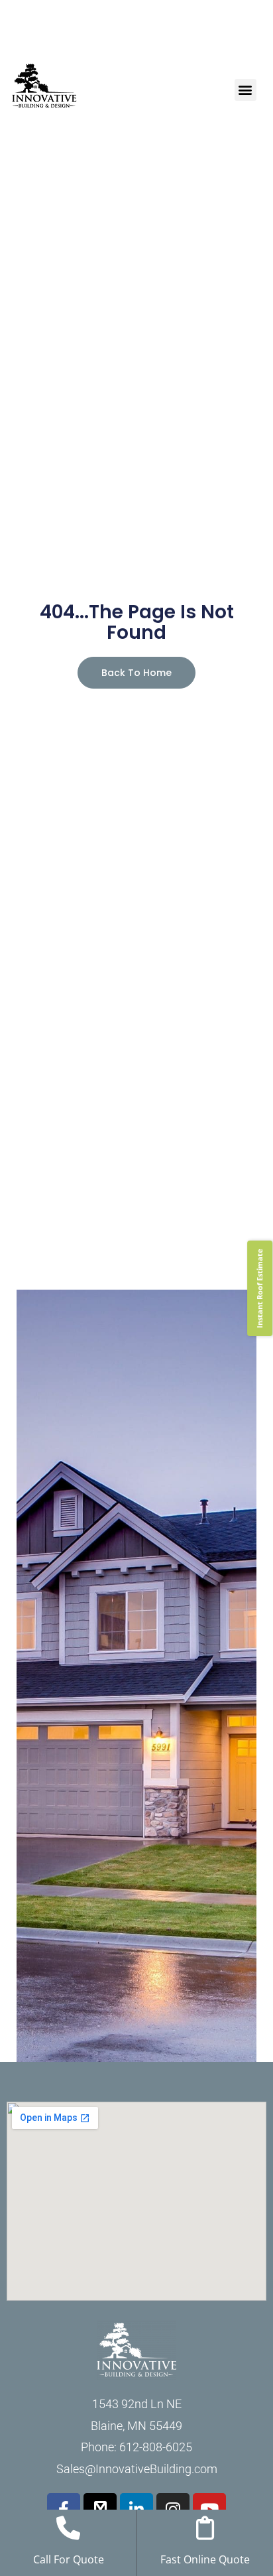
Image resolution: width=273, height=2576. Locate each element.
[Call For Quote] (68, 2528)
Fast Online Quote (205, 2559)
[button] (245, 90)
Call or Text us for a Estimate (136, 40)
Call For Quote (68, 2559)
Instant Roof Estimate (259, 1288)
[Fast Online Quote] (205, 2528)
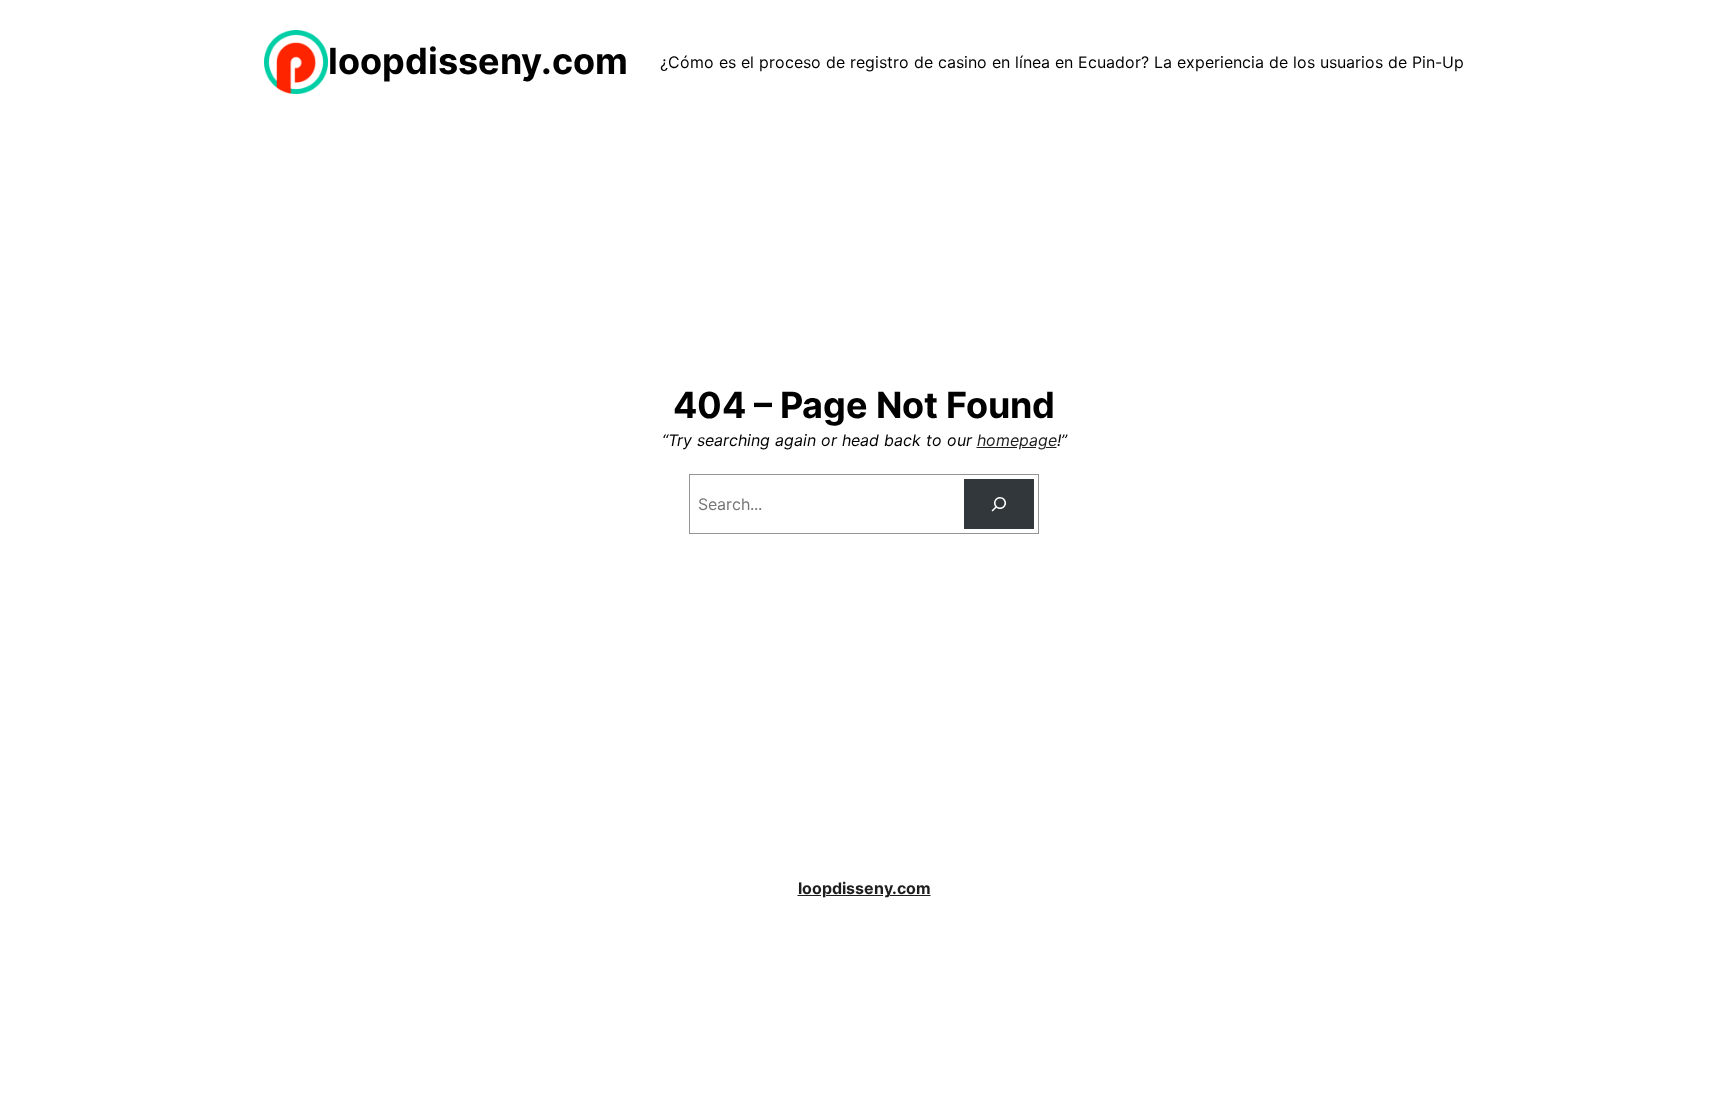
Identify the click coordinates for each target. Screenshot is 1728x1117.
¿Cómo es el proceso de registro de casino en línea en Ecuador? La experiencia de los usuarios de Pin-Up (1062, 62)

= = = = =

TASK DESCRIPTION: Count up the lines in the preceding data that include the word "Quote"; respond with the number only.

FINISHED TASK: 4